In another studio, traffic reports are coming in from four reporters and a helicopter for Rádio SulAmérica Trânsito – a 24-hour traffic radio station named after an insurance company. The studios run their own TV and radio stations as well as providing bespoke operations for clients such as SulAmérica and Mitsubishi Motors.
Branding is huge in Brazil. Football commentators frequently plug lists of sponsors in the middle of games. During one of last year’s episodes of Big Brother, contestants sang a song in praise of the flip-flop maker sponsoring the reality show.
While the stations refuse to discuss figures, it is clear radio is an effective medium in a city that spends much of its time in a traffic jam.

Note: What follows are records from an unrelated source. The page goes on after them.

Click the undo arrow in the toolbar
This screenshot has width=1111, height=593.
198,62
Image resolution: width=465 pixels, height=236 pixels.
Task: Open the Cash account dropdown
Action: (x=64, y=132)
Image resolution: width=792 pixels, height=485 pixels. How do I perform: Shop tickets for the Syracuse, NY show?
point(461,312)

“It is impressive how well branded radio works and it is really cheap,” says Antonio Rosa Neto, a media consultant from São Paulo’s Dianet agency.

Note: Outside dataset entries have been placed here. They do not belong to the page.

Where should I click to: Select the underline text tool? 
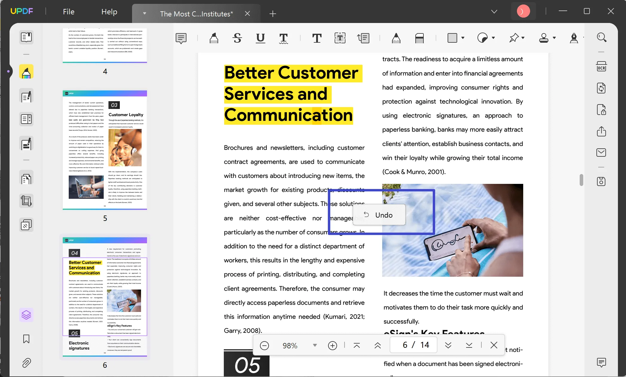(x=259, y=38)
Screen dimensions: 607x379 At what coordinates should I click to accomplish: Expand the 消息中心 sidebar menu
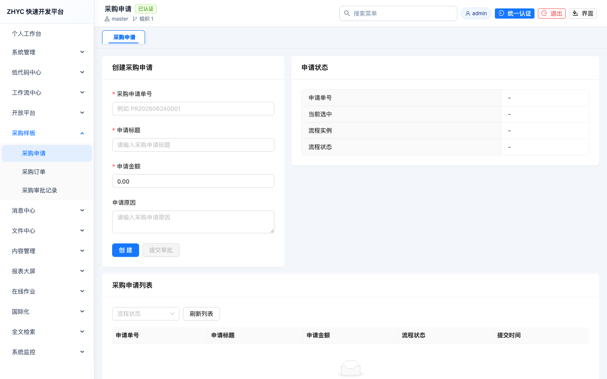[47, 211]
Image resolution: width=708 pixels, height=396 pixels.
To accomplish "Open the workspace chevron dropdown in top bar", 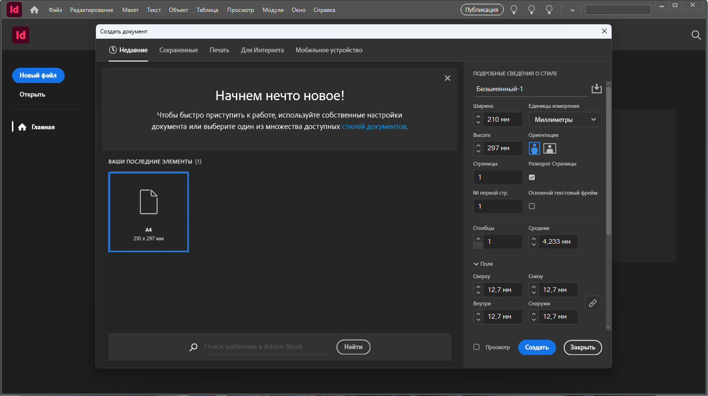I will click(x=572, y=10).
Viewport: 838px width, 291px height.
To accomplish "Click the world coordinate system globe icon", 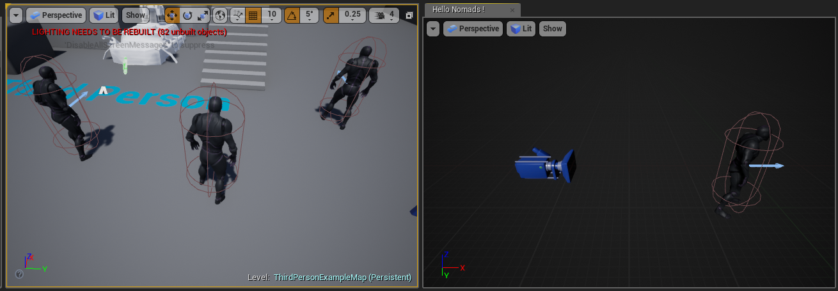I will pyautogui.click(x=220, y=15).
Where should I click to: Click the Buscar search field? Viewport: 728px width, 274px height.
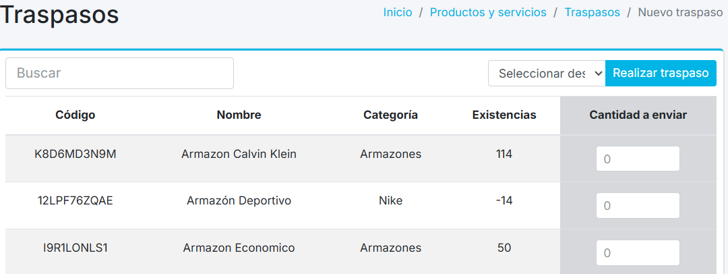click(119, 73)
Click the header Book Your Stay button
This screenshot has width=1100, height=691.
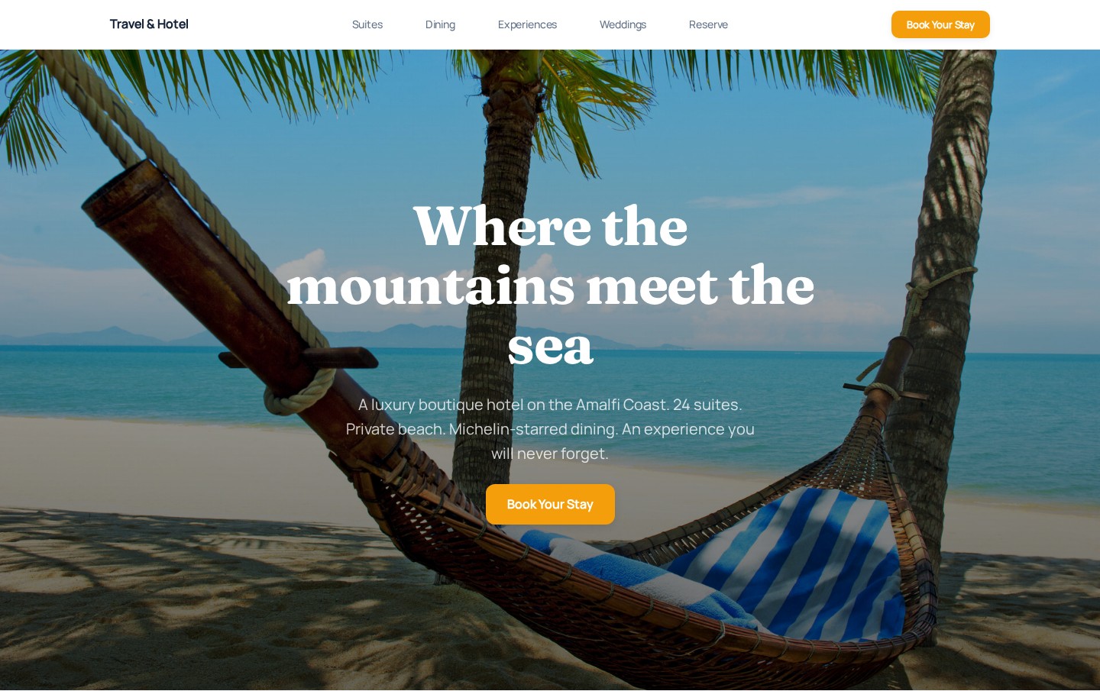[x=940, y=24]
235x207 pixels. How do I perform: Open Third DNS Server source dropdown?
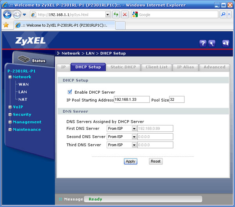coord(134,145)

Brazil’s 3,600 radio stations attract huge audiences but just 4 per cent of the country’s advertising – compared with the 60 per cent swallowed by TV, says Mr Neto.
A 30-second TV ad can cost R$360,000 (US$192,000). But for R$500,000, Mr Neto estimates, you could run a branded radio station for a week.
Oi, one of Brazil’s biggest mobile phone operators, launched the country’s first branded station in 2002, and now have 11. “We believe Oi Fm helps the brand represent itself as a lifestyle,” the company says.
SulAmérica, a company known for health insurance, says SulAmérica Trânsito helped it to reposition itself in the car insurance market. It was fifth in the market in terms of customer recognition, but “with the launch of Rádio SulAmérica Trânsito, we went to number two”.
Mitsubishi says its station “took us to a mass audience which we’d never done before. You make contact with your client or potential buyer, and they are constantly remembering the brand Mitsubishi.”